Wir alle haben sogenannte Ich-Ideale. Also wie wir im besten Falle funktionieren, zurechtkommen, kleine innere Visionen, was wir alles könnten und sollten und erreichen wollen, und wenn diese manchmal doch recht geheimen Visionen von einem selbst dann sich nicht erfüllen, dann tut das sehr weh, weil das an der eigenen Identität, am eigenen Selbstbild so sehr kratzt. Oder es sogar zerbricht im schlimmsten oder im dramatischsten Fall. 

Sprecherin: 

Dr. Michael Schonnebeck ist Facharzt für Psychiatrie und Psychotherapie und leitet eine Tagesklinik. Er sagt: Zweifel und Versagensängste sind menschlich und gehören zu jedem Neubeginn, zu jeder Weiterentwicklung dazu. Mehr noch: Sie sind sogar hilfreich.

Sprecher: 

Das bestätigt auch eine Studie der Universität Hamburg aus dem Jahr 2018: Träume und Zukunftsfantasien sind häufiger zum Scheitern verurteilt, wenn sie rein durch die rosarote Brille betrachtet werden. Dann strengen sich Menschen weniger an. 

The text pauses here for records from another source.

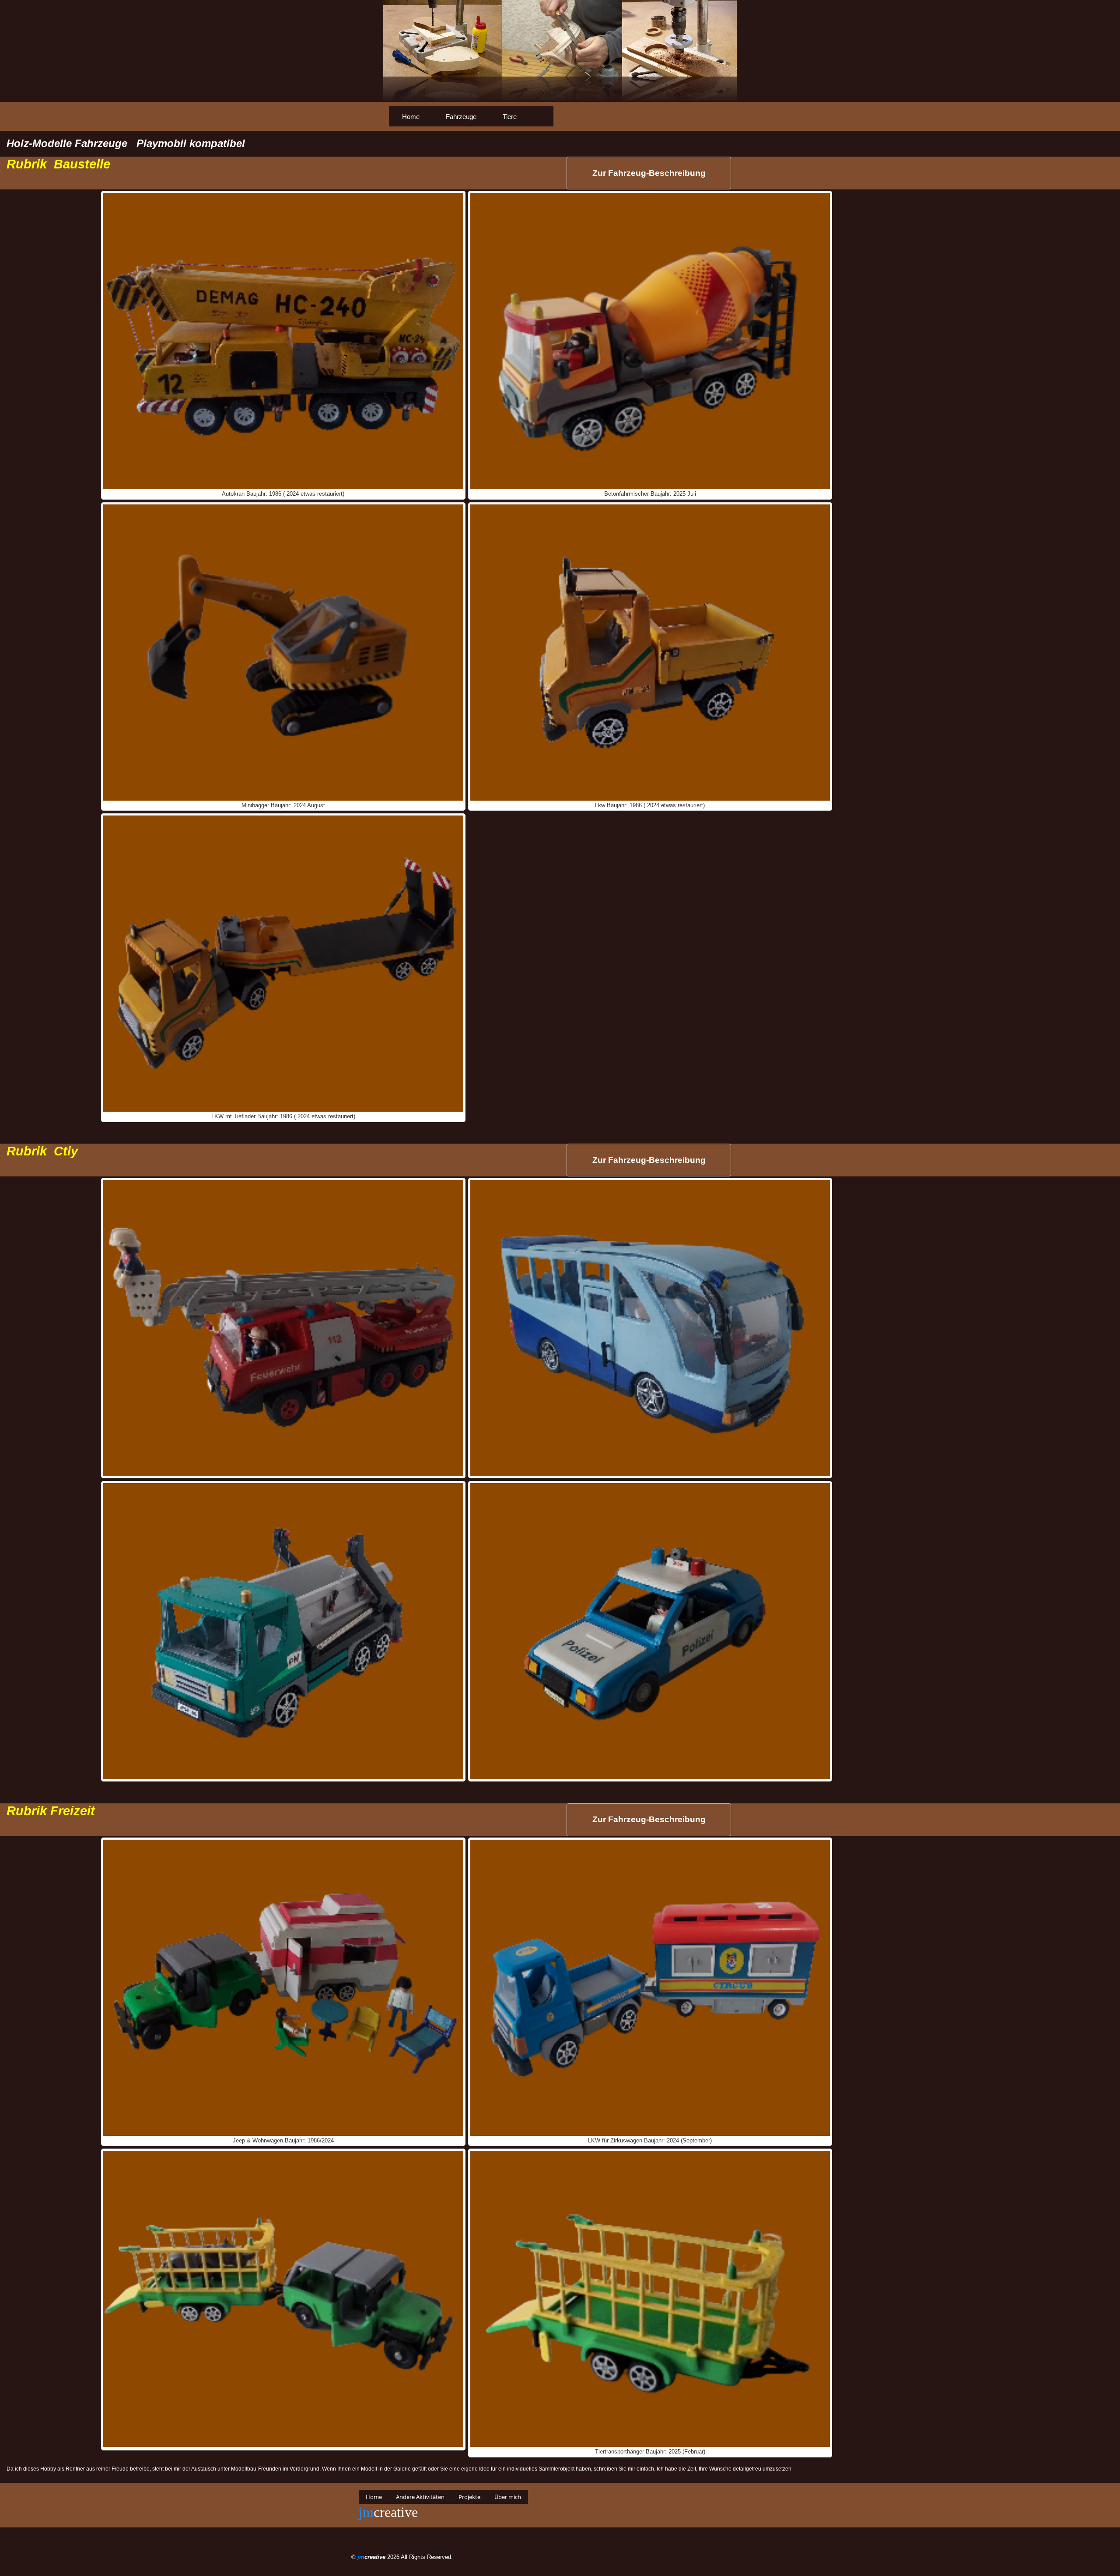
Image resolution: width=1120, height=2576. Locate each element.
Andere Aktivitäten (420, 2497)
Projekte (469, 2497)
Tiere (510, 116)
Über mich (507, 2497)
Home (411, 116)
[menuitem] (411, 116)
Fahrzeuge (461, 116)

Erfolgreicher sind hingegen diejenigen, die Hindernisse und Hürden im Vorfeld schon mal durchspielen. Forscher nennen das "mentales Kontrastieren". 

Sprecherin: 

Für Michael Schonnebeck kann ein Neustart nur dann gelingen, wenn ein möglicher Misserfolg theoretisch praktisch miteingeplant wird. Eine Erfolgsgarantie gibt es sowieso nie.

O-Ton 9 Michael Schonnebeck (0‘28“): 

Zum mutigen, abenteuerlichen, gewagten Leben gehört die Gefahr dazu, von der Bahn abzukommen, ins Straucheln zu geraten, abzustürzen, sich weh zu tun, und ich glaub, jeder muss entscheiden, wie sein Spielraum ist: eher schmaler oder eher etwas weiter, aber sich das zu erlauben, ist der Preis, die Eintrittskarte quasi für ein etwas aufregenderes, selbsterfüllenderes Leben.

Sprecherin: 

Coach Günter Menne kennt das Stadium des Zweifelns bei seinen Klientinnen und Klienten nur allzu gut. Oft ist es der Knackpunkt, der darüber entscheidet, ob aus einem Neuanfangs-Plan auch ein tatsächlicher Neuanfang wird.

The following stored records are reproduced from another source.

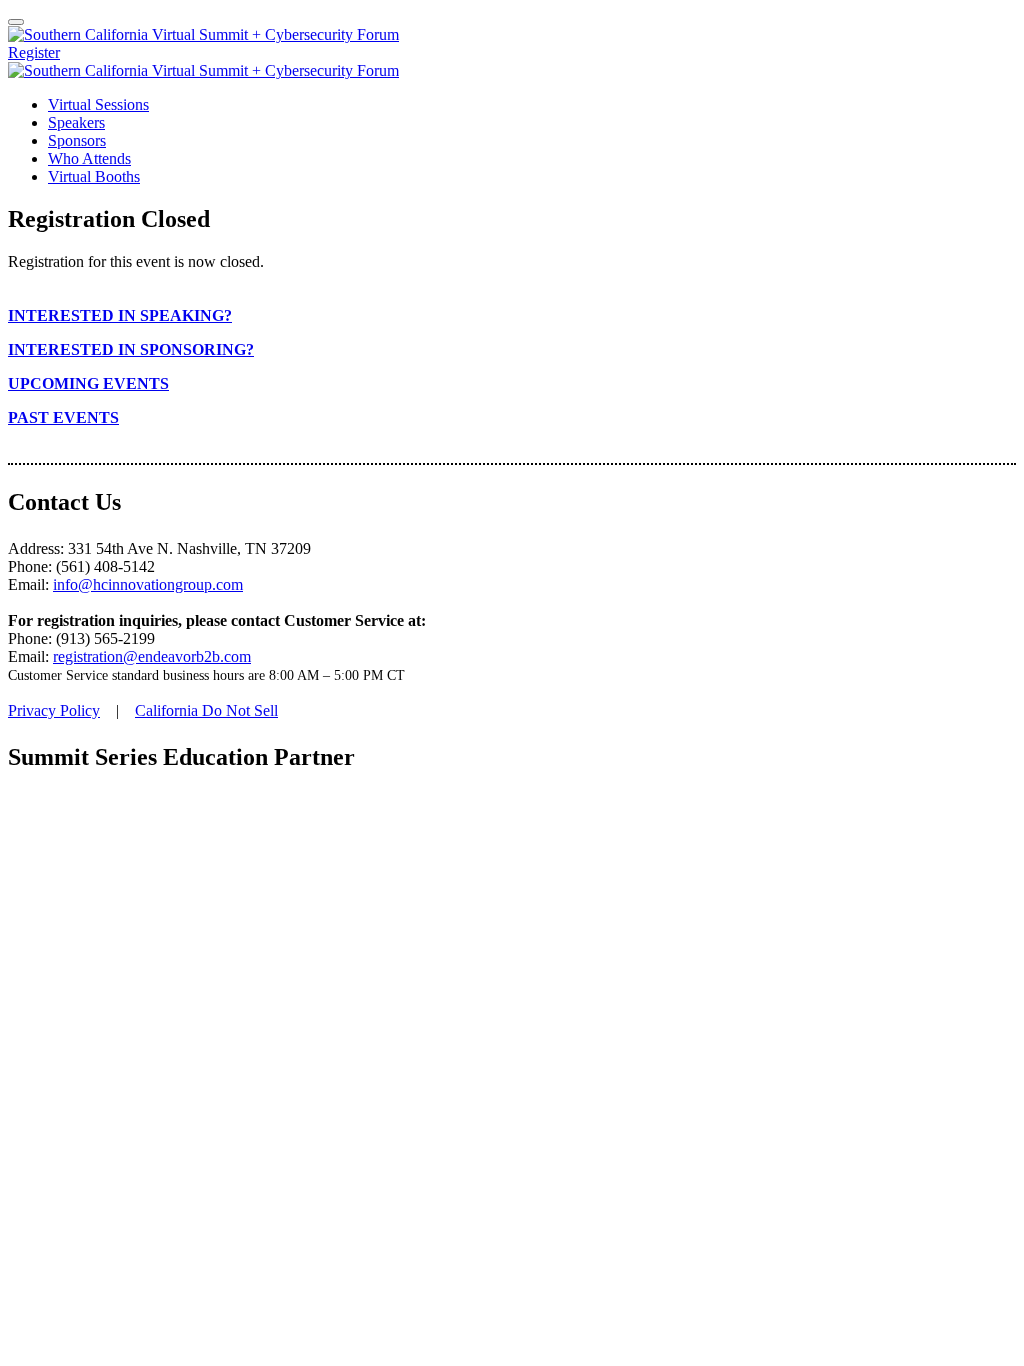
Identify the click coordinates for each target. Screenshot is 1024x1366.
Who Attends (89, 158)
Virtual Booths (94, 176)
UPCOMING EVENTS (88, 383)
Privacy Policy (54, 710)
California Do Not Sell (206, 710)
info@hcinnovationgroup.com (148, 584)
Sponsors (77, 140)
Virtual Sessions (98, 104)
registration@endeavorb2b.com (152, 656)
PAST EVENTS (63, 417)
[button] (34, 52)
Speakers (76, 122)
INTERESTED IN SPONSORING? (131, 349)
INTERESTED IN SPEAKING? (120, 315)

O-Ton 10 Günter Menne (0‘36“): 

Neuanfänge fallen manchen oder vielleicht auch vielen Menschen schwer, weil wir oft an Glaubenssätze – aus der Kindheit beispielsweise – gebunden sind. Da hat der Vater vielleicht zu seiner Tochter gesagt „Du hast kein Talent, mach was Vernünftiges!“ und diesem Glaubenssatz ist die Tochter gefolgt und entdeckt vielleicht erst im Alter von 40 Jahren die Sehnsucht neu, und jetzt geht es in einem Coaching darum, die Glaubenssätze zu betrachten und umzuschreiben. 

O-Ton 11 Petra Bock (0‘27“)

Der erste Gedanke war: Hmmm, was denken die anderen von mir? Ich bin dann so innerlich meine Reihe von Freunden und Bekannten durchgegangen und hab gedacht was sagen die dazu – ich werde jetzt Schriftstellerin! Das war ein guter Ausleseprozess für mich. Weil ich wusste: die oberflächlichen Nervbekanntschaften, die finden’s furchtbar, und die wollen nichts mehr mit mir zu tun haben (...) und andere wiederum, da wusste ich, die sagen: hey, Petra, endlich kommst du wieder zur Vernunft und machst deinen Weg, und es gab sehr viele, die mich unterstützt haben dann.

Musikzäsur

Sprecher: 

Neuanfänge gehören unweigerlich zum Leben dazu. Neuanfang, das bedeutet auch fast immer: Abschied von etwas Altem, Liebgewonnenem. Meistens gibt es zu jedem ersten Mal auch ein letztes Mal. 

Sprecherin: 

Der letzte Schultag – der erste Tag an der Uni.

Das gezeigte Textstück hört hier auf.